## Activity
The expected output is the data below, restated word for word.

## Collected data
* * * * *

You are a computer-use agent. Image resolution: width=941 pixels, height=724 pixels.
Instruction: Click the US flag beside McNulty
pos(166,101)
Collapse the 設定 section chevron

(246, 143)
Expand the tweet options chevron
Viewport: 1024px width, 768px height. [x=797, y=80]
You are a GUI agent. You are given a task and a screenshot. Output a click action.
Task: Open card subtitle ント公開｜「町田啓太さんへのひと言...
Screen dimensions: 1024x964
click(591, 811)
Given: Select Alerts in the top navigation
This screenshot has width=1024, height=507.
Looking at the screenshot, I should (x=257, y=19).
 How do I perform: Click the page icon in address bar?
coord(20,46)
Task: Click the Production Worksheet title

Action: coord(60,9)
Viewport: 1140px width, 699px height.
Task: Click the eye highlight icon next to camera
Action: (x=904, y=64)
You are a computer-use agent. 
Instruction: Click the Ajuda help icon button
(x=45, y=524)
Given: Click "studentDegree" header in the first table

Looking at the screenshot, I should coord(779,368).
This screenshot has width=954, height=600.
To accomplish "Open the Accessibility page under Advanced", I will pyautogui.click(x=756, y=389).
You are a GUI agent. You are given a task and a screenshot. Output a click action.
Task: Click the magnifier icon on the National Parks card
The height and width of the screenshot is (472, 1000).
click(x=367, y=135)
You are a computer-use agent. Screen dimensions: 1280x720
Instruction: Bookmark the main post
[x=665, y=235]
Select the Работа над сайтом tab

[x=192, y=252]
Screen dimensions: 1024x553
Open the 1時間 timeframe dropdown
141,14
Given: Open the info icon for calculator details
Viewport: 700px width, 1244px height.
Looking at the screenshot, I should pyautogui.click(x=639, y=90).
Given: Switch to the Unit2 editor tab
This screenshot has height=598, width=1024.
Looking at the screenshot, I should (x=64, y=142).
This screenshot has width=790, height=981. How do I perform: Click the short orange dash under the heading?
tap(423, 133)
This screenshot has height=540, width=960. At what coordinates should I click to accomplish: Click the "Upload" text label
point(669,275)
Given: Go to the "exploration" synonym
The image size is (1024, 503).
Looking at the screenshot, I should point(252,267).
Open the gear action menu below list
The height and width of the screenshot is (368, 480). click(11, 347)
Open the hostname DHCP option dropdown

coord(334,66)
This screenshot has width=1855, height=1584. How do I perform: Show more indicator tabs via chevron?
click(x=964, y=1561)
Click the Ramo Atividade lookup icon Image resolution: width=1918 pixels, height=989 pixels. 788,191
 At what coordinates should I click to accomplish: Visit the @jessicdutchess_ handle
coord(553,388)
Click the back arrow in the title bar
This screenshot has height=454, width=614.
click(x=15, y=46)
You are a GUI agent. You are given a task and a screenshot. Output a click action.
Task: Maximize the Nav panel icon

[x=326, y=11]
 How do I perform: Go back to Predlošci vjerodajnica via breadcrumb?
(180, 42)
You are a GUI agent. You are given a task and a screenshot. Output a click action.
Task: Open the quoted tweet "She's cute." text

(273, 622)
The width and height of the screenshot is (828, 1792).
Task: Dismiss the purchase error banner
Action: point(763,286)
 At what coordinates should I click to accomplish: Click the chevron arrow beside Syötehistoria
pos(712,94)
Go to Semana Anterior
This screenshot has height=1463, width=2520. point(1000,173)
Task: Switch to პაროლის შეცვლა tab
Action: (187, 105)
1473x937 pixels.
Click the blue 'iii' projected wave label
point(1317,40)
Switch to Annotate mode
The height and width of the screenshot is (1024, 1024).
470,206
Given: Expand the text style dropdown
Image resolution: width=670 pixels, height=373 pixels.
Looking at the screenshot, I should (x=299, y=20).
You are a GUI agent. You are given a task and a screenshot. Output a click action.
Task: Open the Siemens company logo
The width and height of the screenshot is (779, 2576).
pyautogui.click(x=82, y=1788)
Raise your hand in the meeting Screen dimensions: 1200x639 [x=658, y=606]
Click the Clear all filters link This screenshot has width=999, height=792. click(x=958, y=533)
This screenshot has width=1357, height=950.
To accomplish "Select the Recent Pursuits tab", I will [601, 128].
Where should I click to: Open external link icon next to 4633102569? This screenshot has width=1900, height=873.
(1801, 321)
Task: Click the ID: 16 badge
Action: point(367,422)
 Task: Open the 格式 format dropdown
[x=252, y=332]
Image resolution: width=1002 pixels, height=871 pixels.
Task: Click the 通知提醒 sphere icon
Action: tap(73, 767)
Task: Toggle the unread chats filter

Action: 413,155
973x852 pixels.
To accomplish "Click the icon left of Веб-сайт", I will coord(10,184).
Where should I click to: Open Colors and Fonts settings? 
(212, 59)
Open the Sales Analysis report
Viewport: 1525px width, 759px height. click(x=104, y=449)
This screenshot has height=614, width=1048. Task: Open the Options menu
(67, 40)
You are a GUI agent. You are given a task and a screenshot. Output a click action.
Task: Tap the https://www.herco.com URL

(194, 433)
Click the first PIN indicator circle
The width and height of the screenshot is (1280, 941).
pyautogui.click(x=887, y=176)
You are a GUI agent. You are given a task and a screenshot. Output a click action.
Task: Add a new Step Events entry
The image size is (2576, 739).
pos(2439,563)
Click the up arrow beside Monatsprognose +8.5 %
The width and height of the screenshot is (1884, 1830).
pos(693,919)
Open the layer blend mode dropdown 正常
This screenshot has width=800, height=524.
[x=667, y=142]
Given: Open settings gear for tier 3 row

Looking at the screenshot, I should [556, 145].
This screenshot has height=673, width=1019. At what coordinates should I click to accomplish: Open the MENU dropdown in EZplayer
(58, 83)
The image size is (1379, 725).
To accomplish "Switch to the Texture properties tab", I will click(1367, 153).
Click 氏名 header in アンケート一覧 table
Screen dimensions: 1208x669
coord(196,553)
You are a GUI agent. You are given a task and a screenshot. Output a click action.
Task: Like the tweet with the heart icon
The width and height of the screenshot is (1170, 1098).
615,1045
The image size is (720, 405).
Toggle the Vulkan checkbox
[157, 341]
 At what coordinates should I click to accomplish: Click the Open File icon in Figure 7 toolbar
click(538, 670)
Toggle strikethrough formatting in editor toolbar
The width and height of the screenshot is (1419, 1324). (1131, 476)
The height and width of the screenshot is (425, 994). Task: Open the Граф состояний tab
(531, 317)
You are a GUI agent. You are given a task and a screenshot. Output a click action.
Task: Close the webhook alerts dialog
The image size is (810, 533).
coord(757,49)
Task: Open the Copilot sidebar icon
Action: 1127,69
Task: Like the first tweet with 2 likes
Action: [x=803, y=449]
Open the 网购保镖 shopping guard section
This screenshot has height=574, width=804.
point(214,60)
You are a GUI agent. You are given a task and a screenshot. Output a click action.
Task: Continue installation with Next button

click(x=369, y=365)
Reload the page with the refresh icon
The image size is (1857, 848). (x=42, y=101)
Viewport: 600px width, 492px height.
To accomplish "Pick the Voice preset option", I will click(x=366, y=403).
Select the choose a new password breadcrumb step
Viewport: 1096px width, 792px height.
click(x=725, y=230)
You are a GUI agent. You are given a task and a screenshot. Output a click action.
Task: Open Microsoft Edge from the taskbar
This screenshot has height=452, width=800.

* * * * *

## Written answer
You are a computer-use agent. Image resolution: width=941 pixels, height=724 pixels.
Instruction: Click the US flag beside McNulty
pos(166,101)
Collapse the 設定 section chevron

(246, 143)
Expand the tweet options chevron
Viewport: 1024px width, 768px height. [x=797, y=80]
You are a GUI agent. You are given a task and a screenshot. Output a click action.
Task: Open card subtitle ント公開｜「町田啓太さんへのひと言...
Screen dimensions: 1024x964
click(591, 811)
Given: Select Alerts in the top navigation
This screenshot has width=1024, height=507.
Looking at the screenshot, I should (x=257, y=19).
 How do I perform: Click the page icon in address bar?
coord(20,46)
Task: Click the Production Worksheet title

Action: coord(60,9)
Viewport: 1140px width, 699px height.
Task: Click the eye highlight icon next to camera
Action: (x=904, y=64)
You are a computer-use agent. 
Instruction: Click the Ajuda help icon button
(x=45, y=524)
Given: Click "studentDegree" header in the first table

Looking at the screenshot, I should coord(779,368).
This screenshot has width=954, height=600.
To accomplish "Open the Accessibility page under Advanced", I will pyautogui.click(x=756, y=389).
You are a GUI agent. You are given a task and a screenshot. Output a click action.
Task: Click the magnifier icon on the National Parks card
The height and width of the screenshot is (472, 1000).
click(x=367, y=135)
You are a computer-use agent. Screen dimensions: 1280x720
Instruction: Bookmark the main post
[x=665, y=235]
Select the Работа над сайтом tab

[x=192, y=252]
Screen dimensions: 1024x553
Open the 1時間 timeframe dropdown
141,14
Given: Open the info icon for calculator details
Viewport: 700px width, 1244px height.
Looking at the screenshot, I should pyautogui.click(x=639, y=90).
Given: Switch to the Unit2 editor tab
This screenshot has height=598, width=1024.
Looking at the screenshot, I should (x=64, y=142).
This screenshot has width=790, height=981. How do I perform: Click the short orange dash under the heading?
tap(423, 133)
This screenshot has height=540, width=960. At what coordinates should I click to accomplish: Click the "Upload" text label
point(669,275)
Given: Go to the "exploration" synonym
The image size is (1024, 503).
Looking at the screenshot, I should point(252,267).
Open the gear action menu below list
The height and width of the screenshot is (368, 480). click(11, 347)
Open the hostname DHCP option dropdown

coord(334,66)
This screenshot has width=1855, height=1584. How do I perform: Show more indicator tabs via chevron?
click(x=964, y=1561)
Click the Ramo Atividade lookup icon Image resolution: width=1918 pixels, height=989 pixels. 788,191
 At what coordinates should I click to accomplish: Visit the @jessicdutchess_ handle
coord(553,388)
Click the back arrow in the title bar
This screenshot has height=454, width=614.
click(x=15, y=46)
You are a GUI agent. You are given a task and a screenshot. Output a click action.
Task: Maximize the Nav panel icon

[x=326, y=11]
 How do I perform: Go back to Predlošci vjerodajnica via breadcrumb?
(180, 42)
You are a GUI agent. You are given a task and a screenshot. Output a click action.
Task: Open the quoted tweet "She's cute." text

(273, 622)
The width and height of the screenshot is (828, 1792).
Task: Dismiss the purchase error banner
Action: point(763,286)
 At what coordinates should I click to accomplish: Click the chevron arrow beside Syötehistoria
pos(712,94)
Go to Semana Anterior
This screenshot has height=1463, width=2520. point(1000,173)
Task: Switch to პაროლის შეცვლა tab
Action: (187, 105)
1473x937 pixels.
Click the blue 'iii' projected wave label
point(1317,40)
Switch to Annotate mode
The height and width of the screenshot is (1024, 1024).
470,206
Given: Expand the text style dropdown
Image resolution: width=670 pixels, height=373 pixels.
Looking at the screenshot, I should (x=299, y=20).
You are a GUI agent. You are given a task and a screenshot. Output a click action.
Task: Open the Siemens company logo
The width and height of the screenshot is (779, 2576).
pyautogui.click(x=82, y=1788)
Raise your hand in the meeting Screen dimensions: 1200x639 [x=658, y=606]
Click the Clear all filters link This screenshot has width=999, height=792. click(x=958, y=533)
This screenshot has width=1357, height=950.
To accomplish "Select the Recent Pursuits tab", I will [601, 128].
Where should I click to: Open external link icon next to 4633102569? This screenshot has width=1900, height=873.
(1801, 321)
Task: Click the ID: 16 badge
Action: point(367,422)
 Task: Open the 格式 format dropdown
[x=252, y=332]
Image resolution: width=1002 pixels, height=871 pixels.
Task: Click the 通知提醒 sphere icon
Action: tap(73, 767)
Task: Toggle the unread chats filter

Action: 413,155
973x852 pixels.
To accomplish "Click the icon left of Веб-сайт", I will coord(10,184).
Where should I click to: Open Colors and Fonts settings? 
(212, 59)
Open the Sales Analysis report
Viewport: 1525px width, 759px height. click(x=104, y=449)
This screenshot has height=614, width=1048. Task: Open the Options menu
(67, 40)
You are a GUI agent. You are given a task and a screenshot. Output a click action.
Task: Tap the https://www.herco.com URL

(194, 433)
Click the first PIN indicator circle
The width and height of the screenshot is (1280, 941).
pyautogui.click(x=887, y=176)
You are a GUI agent. You are given a task and a screenshot. Output a click action.
Task: Add a new Step Events entry
The image size is (2576, 739).
pos(2439,563)
Click the up arrow beside Monatsprognose +8.5 %
The width and height of the screenshot is (1884, 1830).
pos(693,919)
Open the layer blend mode dropdown 正常
This screenshot has width=800, height=524.
[x=667, y=142]
Given: Open settings gear for tier 3 row

Looking at the screenshot, I should [556, 145].
This screenshot has height=673, width=1019. At what coordinates should I click to accomplish: Open the MENU dropdown in EZplayer
(58, 83)
The image size is (1379, 725).
To accomplish "Switch to the Texture properties tab", I will click(1367, 153).
Click 氏名 header in アンケート一覧 table
Screen dimensions: 1208x669
coord(196,553)
You are a GUI agent. You are given a task and a screenshot. Output a click action.
Task: Like the tweet with the heart icon
The width and height of the screenshot is (1170, 1098).
615,1045
The image size is (720, 405).
Toggle the Vulkan checkbox
[157, 341]
 At what coordinates should I click to accomplish: Click the Open File icon in Figure 7 toolbar
click(538, 670)
Toggle strikethrough formatting in editor toolbar
The width and height of the screenshot is (1419, 1324). (1131, 476)
The height and width of the screenshot is (425, 994). Task: Open the Граф состояний tab
(531, 317)
You are a GUI agent. You are given a task and a screenshot. Output a click action.
Task: Close the webhook alerts dialog
The image size is (810, 533).
coord(757,49)
Task: Open the Copilot sidebar icon
Action: 1127,69
Task: Like the first tweet with 2 likes
Action: [x=803, y=449]
Open the 网购保镖 shopping guard section
This screenshot has height=574, width=804.
point(214,60)
You are a GUI agent. You are given a task and a screenshot. Output a click action.
Task: Continue installation with Next button

click(x=369, y=365)
Reload the page with the refresh icon
The image size is (1857, 848). (x=42, y=101)
Viewport: 600px width, 492px height.
To accomplish "Pick the Voice preset option", I will click(x=366, y=403).
Select the choose a new password breadcrumb step
Viewport: 1096px width, 792px height.
click(x=725, y=230)
You are a GUI agent. You are given a task and a screenshot. Output a click action.
Task: Open Microsoft Edge from the taskbar
This screenshot has height=452, width=800.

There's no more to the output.